### DATA EXTRACT
────────────────
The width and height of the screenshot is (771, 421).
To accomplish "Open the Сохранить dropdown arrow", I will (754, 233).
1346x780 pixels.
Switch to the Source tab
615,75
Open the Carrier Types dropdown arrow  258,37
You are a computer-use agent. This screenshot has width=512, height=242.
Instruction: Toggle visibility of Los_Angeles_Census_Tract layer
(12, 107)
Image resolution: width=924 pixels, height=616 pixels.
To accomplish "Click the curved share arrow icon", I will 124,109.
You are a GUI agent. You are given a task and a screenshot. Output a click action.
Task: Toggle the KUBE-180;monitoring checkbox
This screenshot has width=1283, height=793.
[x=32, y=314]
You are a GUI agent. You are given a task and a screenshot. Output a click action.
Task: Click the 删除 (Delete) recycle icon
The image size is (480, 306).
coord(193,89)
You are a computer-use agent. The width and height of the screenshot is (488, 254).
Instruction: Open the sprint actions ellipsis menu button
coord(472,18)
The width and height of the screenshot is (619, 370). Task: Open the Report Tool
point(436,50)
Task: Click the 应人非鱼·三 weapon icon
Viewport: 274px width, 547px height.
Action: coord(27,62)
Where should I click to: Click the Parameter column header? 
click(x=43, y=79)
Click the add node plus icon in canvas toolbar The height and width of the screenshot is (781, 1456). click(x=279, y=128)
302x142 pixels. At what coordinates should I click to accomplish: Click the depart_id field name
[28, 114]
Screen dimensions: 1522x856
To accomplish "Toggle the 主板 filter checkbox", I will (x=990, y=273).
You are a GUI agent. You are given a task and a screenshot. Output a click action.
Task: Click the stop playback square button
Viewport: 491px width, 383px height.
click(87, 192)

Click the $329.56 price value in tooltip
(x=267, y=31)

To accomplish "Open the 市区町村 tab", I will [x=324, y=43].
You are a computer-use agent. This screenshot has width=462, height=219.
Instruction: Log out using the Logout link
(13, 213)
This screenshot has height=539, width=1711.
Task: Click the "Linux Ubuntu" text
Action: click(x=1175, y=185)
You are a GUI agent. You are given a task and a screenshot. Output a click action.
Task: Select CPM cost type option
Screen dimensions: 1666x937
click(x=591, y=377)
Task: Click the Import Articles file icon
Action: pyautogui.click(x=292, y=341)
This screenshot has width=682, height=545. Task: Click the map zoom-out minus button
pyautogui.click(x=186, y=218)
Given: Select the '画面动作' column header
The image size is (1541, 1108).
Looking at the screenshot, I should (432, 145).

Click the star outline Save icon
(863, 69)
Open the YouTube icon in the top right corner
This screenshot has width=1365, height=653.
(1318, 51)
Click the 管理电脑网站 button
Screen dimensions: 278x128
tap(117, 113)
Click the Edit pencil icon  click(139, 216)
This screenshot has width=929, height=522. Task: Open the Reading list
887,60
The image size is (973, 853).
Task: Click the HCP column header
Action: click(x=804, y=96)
────────────────
### SHORT PROBLEM
Locate every line in the records above that contains the word "This" with matching case, and copy each of those lines in full.

### ANSWER TO THE PROBLEM
You are a computer-use agent. This screenshot has width=512, height=242.
This screenshot has width=1283, height=793.
You are a computer-use agent. This screenshot has width=462, height=219.
This screenshot has height=539, width=1711.
This screenshot has width=682, height=545. Task: Click the map zoom-out minus button
This screenshot has width=1365, height=653.
This screenshot has width=929, height=522. Task: Open the Reading list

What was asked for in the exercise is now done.